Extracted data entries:
****

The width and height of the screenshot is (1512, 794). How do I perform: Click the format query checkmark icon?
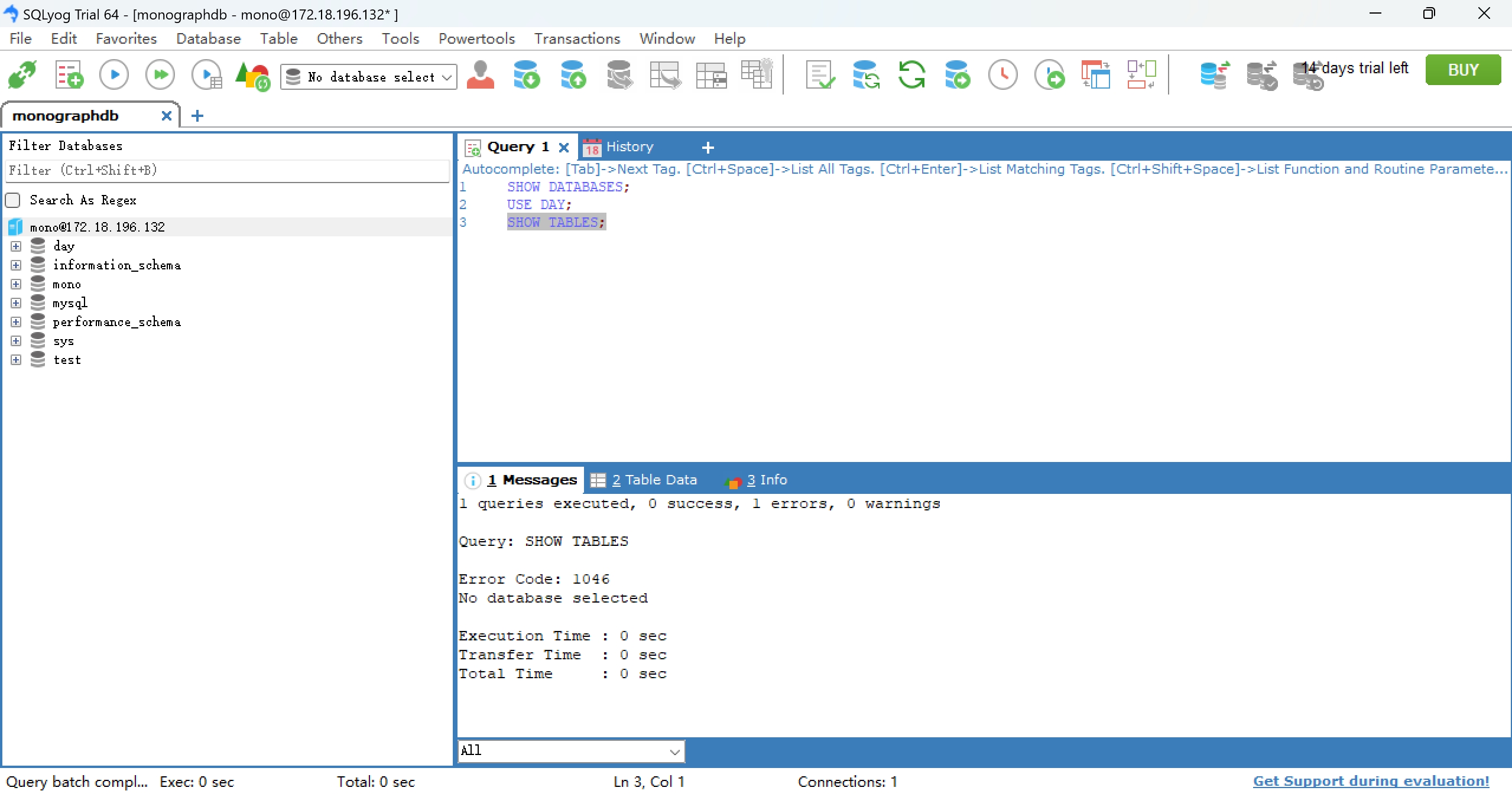tap(820, 75)
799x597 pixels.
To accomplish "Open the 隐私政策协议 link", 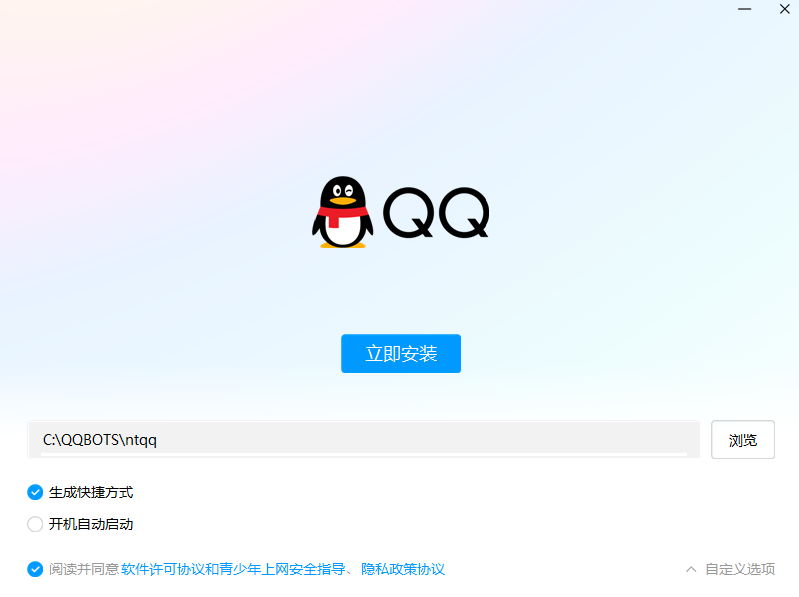I will (403, 569).
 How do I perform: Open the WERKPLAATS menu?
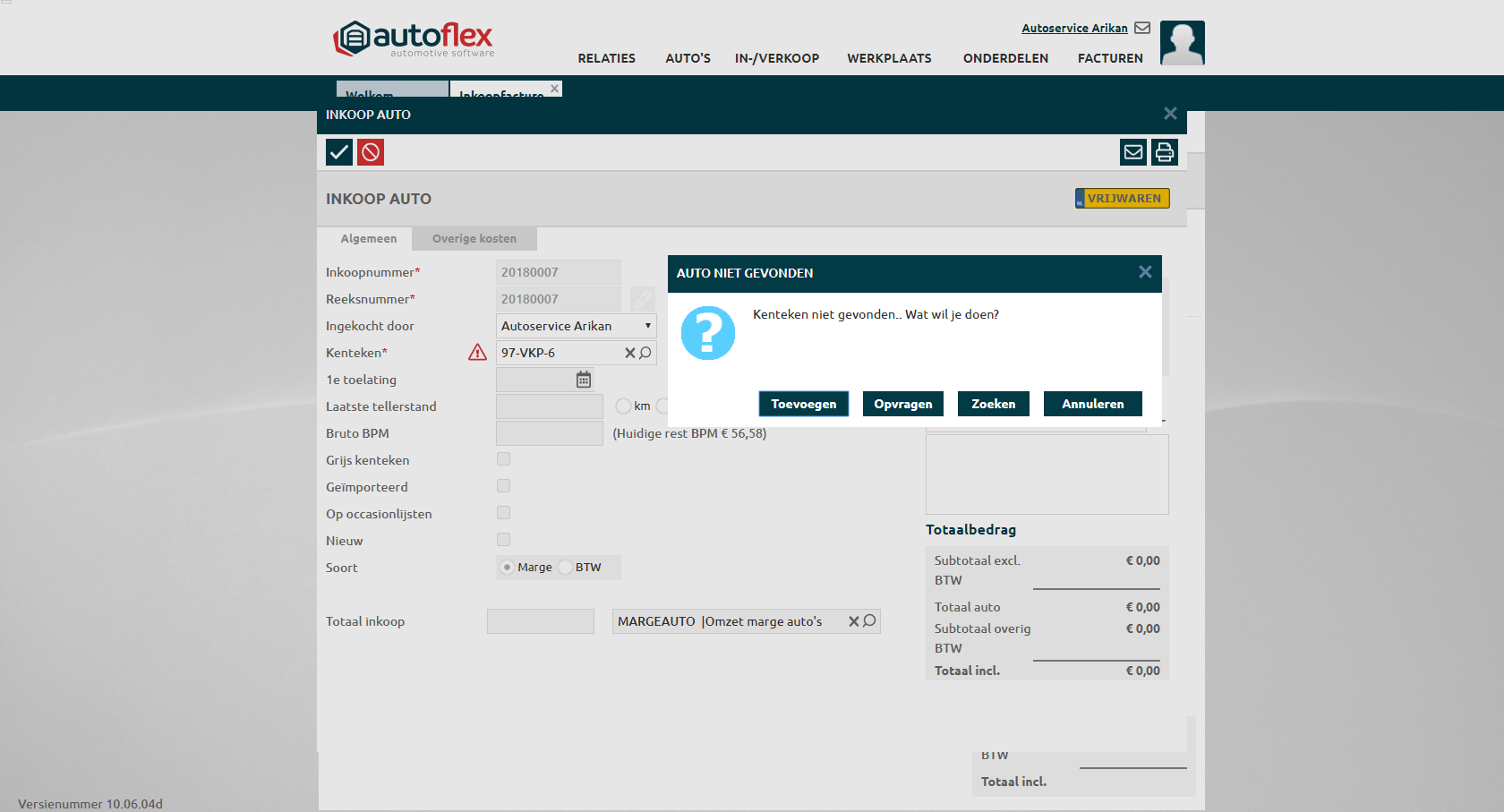889,58

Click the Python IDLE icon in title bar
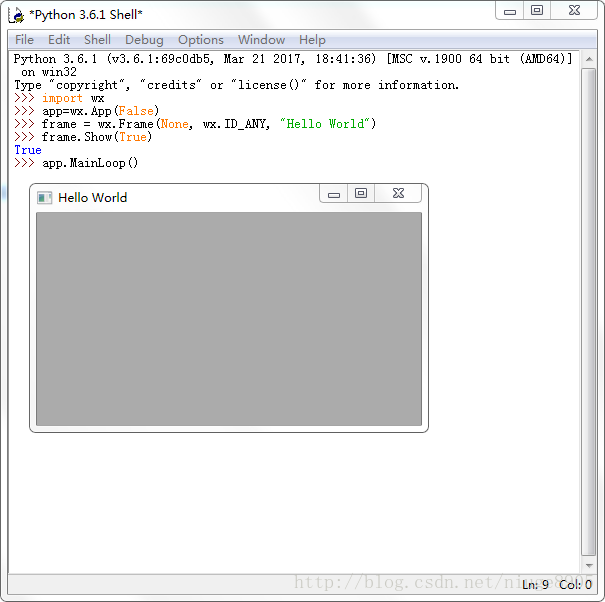point(16,14)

****

- PROBLEM DETAILS -
Can you gather every line in the entries above that contains the string "Click"? Matches must have the same case.

- ANSWER FOR THE TASK -
The width and height of the screenshot is (1512, 794). How do I perform: Click the format query checkmark icon?
Click the Python IDLE icon in title bar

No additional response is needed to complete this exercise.